I have the following two DataFrame
with a column with the same name iden
:
df1:
iden c A1 A2 A3
11 1 1 1 NaN
23 2 3 3 NaN
11 3 2 2 1
74 4 NaN 1 NaN
74 1 NaN NaN NaN
df2=
iden caso
74 A
77 B
11 C
25 A
48 B
What I need is to replace all the values of the column iden
in both DataFrame
in such a way that if there is a value that is in both DataFrame
the same number is assigned, the values are identifiers.
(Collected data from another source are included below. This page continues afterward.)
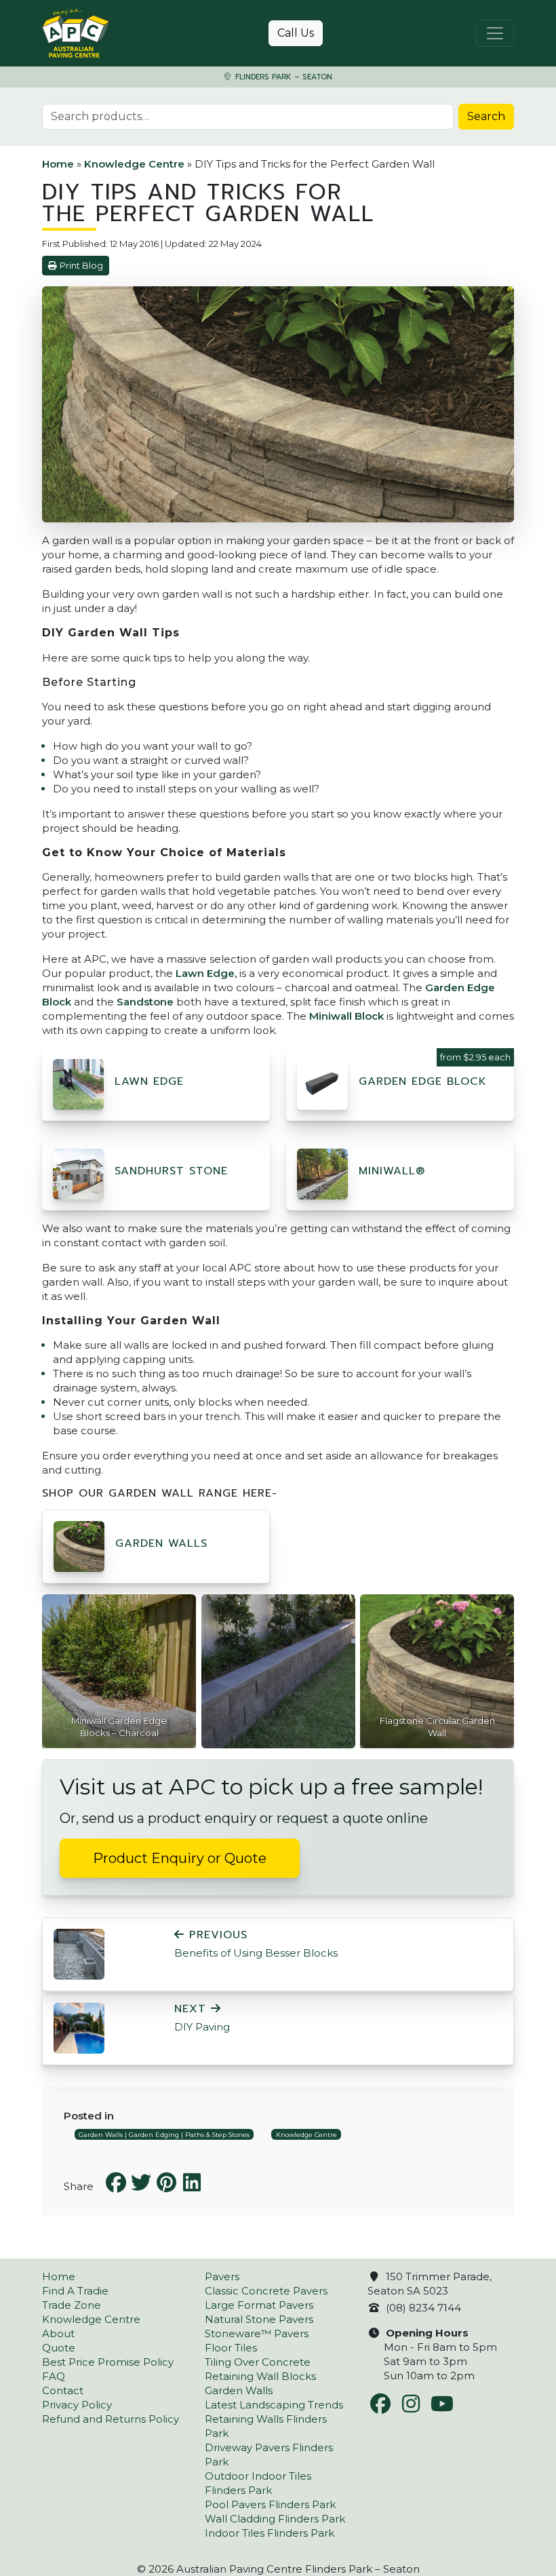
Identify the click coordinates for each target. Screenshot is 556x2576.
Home (58, 163)
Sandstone (145, 1001)
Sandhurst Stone (171, 1171)
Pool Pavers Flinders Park (270, 2504)
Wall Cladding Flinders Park (275, 2518)
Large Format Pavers (259, 2305)
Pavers (222, 2276)
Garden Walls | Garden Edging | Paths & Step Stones (164, 2134)
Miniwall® (392, 1171)
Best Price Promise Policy (108, 2362)
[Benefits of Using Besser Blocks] (79, 1952)
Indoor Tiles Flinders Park (269, 2532)
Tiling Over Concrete (258, 2362)
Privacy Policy (77, 2404)
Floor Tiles (231, 2347)
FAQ (53, 2376)
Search (486, 116)
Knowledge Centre (134, 163)
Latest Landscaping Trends (274, 2404)
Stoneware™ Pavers (257, 2333)
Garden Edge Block (423, 1081)
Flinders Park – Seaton (282, 77)
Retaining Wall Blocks (260, 2376)
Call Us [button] (295, 32)
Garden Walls (161, 1543)
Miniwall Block (346, 1016)
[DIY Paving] (79, 2026)
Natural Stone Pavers (259, 2319)
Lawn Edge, (206, 973)
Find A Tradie (75, 2290)
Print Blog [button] (81, 266)
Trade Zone (71, 2305)
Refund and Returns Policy (110, 2418)
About (58, 2333)
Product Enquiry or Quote (179, 1858)
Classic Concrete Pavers (266, 2290)
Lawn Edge (149, 1081)
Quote (58, 2347)
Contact (62, 2390)
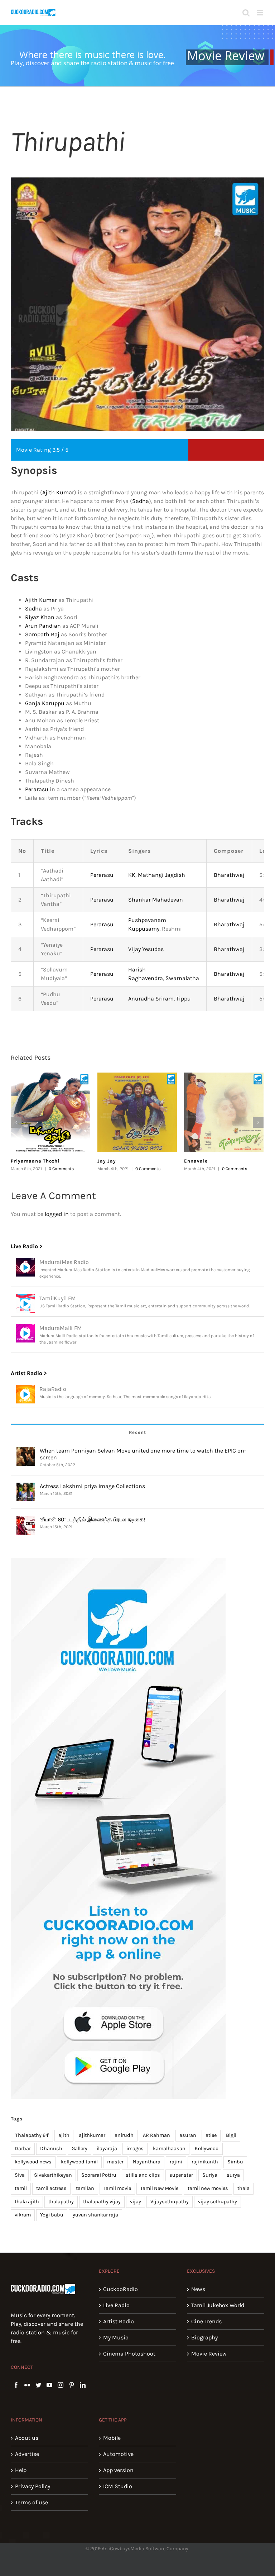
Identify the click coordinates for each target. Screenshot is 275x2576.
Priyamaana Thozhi (35, 1161)
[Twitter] (38, 2385)
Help (20, 2470)
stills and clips (143, 2175)
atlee (211, 2135)
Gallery (79, 2148)
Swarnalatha (182, 978)
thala (243, 2188)
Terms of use (31, 2502)
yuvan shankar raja (95, 2215)
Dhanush (51, 2148)
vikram (23, 2215)
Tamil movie (117, 2188)
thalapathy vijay (102, 2202)
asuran (187, 2135)
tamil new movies (208, 2188)
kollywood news (33, 2162)
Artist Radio (118, 2321)
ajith (63, 2135)
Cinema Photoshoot (129, 2353)
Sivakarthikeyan (53, 2175)
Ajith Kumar (58, 492)
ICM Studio (117, 2486)
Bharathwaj (229, 874)
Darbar (23, 2148)
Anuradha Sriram (151, 998)
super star (181, 2175)
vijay (135, 2202)
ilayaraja (107, 2148)
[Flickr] (27, 2385)
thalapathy (61, 2202)
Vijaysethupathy (169, 2202)
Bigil (231, 2135)
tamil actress (51, 2188)
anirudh (124, 2135)
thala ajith (27, 2202)
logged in (57, 1214)
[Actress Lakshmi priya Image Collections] (25, 1486)
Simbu (235, 2162)
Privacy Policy (32, 2486)
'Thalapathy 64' (32, 2135)
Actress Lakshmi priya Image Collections (92, 1486)
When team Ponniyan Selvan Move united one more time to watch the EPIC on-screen (143, 1454)
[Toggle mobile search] (246, 12)
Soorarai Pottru (98, 2175)
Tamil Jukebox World (217, 2305)
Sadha (140, 501)
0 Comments (61, 1168)
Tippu (183, 998)
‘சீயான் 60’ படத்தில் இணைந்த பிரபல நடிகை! (92, 1519)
In the example the answer would be:
df1:
iden c A1 A2 A3
1 1 1 1 NaN
2 2 3 3 NaN
1 3 2 2 1
3 4 NaN 1 NaN
3 1 NaN NaN NaN
df2=
iden caso
3 A
4 B
1 C
5 A
6 B
I thought about creating a new column in each DataFrame using isin
for number generation:
df1['new_iden'] = list(".." if x else ".." for x in df1.iden.isin(df2.iden))
and then delete the original column.
But I don't know how to tell it what value to put in the if so that it generates the numbers as required.
I appreciate what you can help me with.
One possibility is to iterate over both columns (first
df1.iden
and thendf2.iden
) and assign new values in that order, using a dictionary as an intermediary to store the pairs"antiguo valor": "nuevo valor"
. Then just make use ofloc
/at
and assign each cell its new value according to the dictionary:Departure:
If using Python < 3.8.x (without assignment expressions ) the code should be:
There are, as always, more possibilities, another option is to use
collectiosn.defaultdict
to generate the dictionary together withitertools.count
(as a generator of the new keys) andpandas.Series.replace
to substitute the values based on the dictionary:For DataFrames with a relatively large number of rows and replacements it is in principle more efficient than the previous version:
you can create a function that generates successive numbers on each iteration:
But be careful because if you try to evaluate the entire generator by iterating over it in a for loop, or using it to initialize other iterators like lists or sets, you will get into an infinite loop.
If you know the range of indices you need you can make it safer with a for loop.